Data listing section start

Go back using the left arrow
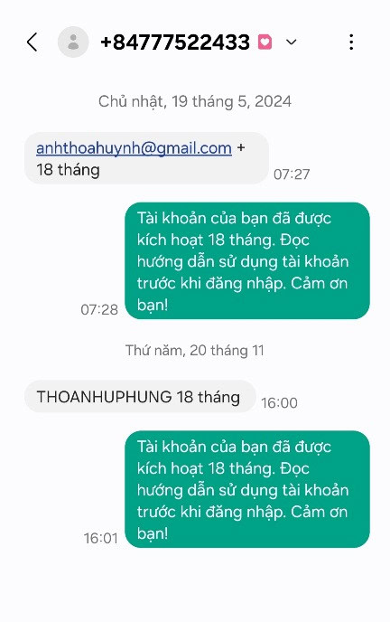Screen dimensions: 390x622 [33, 42]
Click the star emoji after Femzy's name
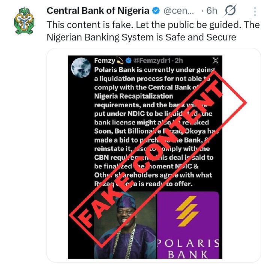Viewport: 270px width, 270px height. tap(120, 61)
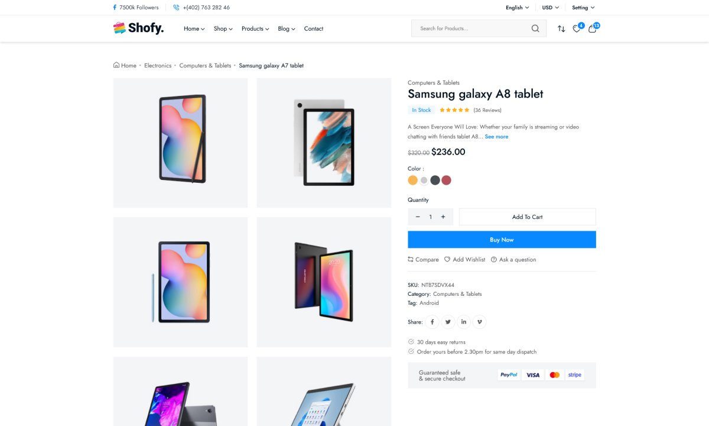
Task: Increase quantity with the plus button
Action: point(443,217)
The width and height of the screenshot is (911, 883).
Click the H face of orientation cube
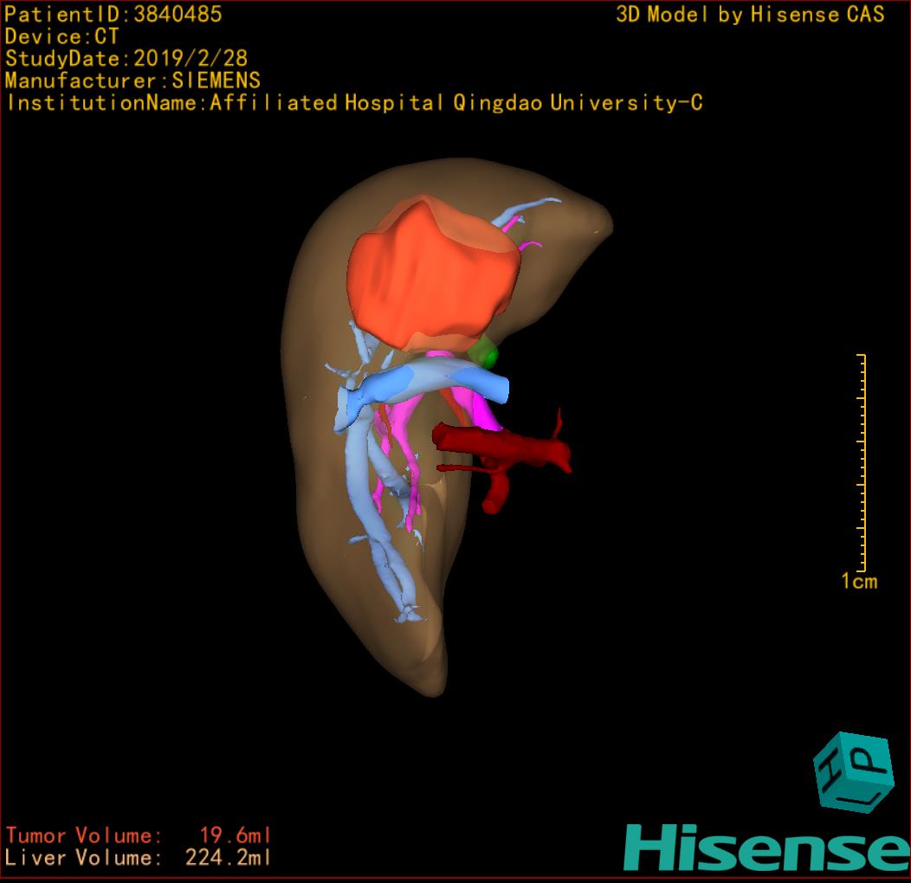(828, 770)
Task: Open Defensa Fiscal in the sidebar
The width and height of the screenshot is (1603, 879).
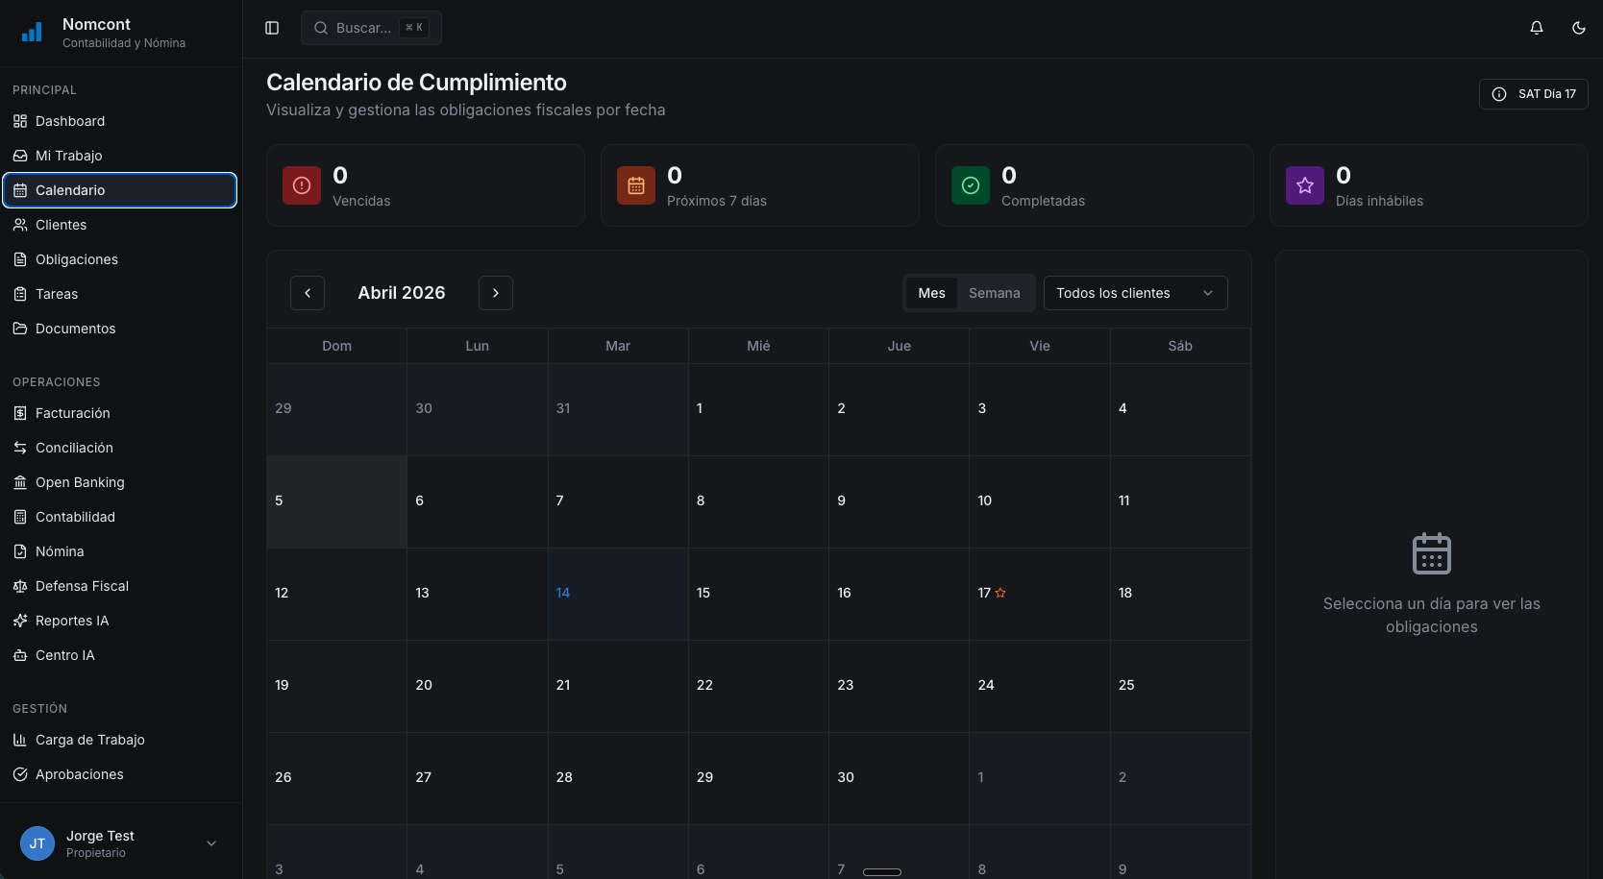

Data listing section end

### Exercise description:
Output everything in the records above word for word, but not the pictures.

### Solution to this task:
Go back using the left arrow
Screen dimensions: 390x622 [33, 42]
Click the star emoji after Femzy's name
Viewport: 270px width, 270px height. tap(120, 61)
Task: Increase quantity with the plus button
Action: point(443,217)
The width and height of the screenshot is (911, 883).
Click the H face of orientation cube
(828, 770)
Task: Open Defensa Fiscal in the sidebar
The width and height of the screenshot is (1603, 879).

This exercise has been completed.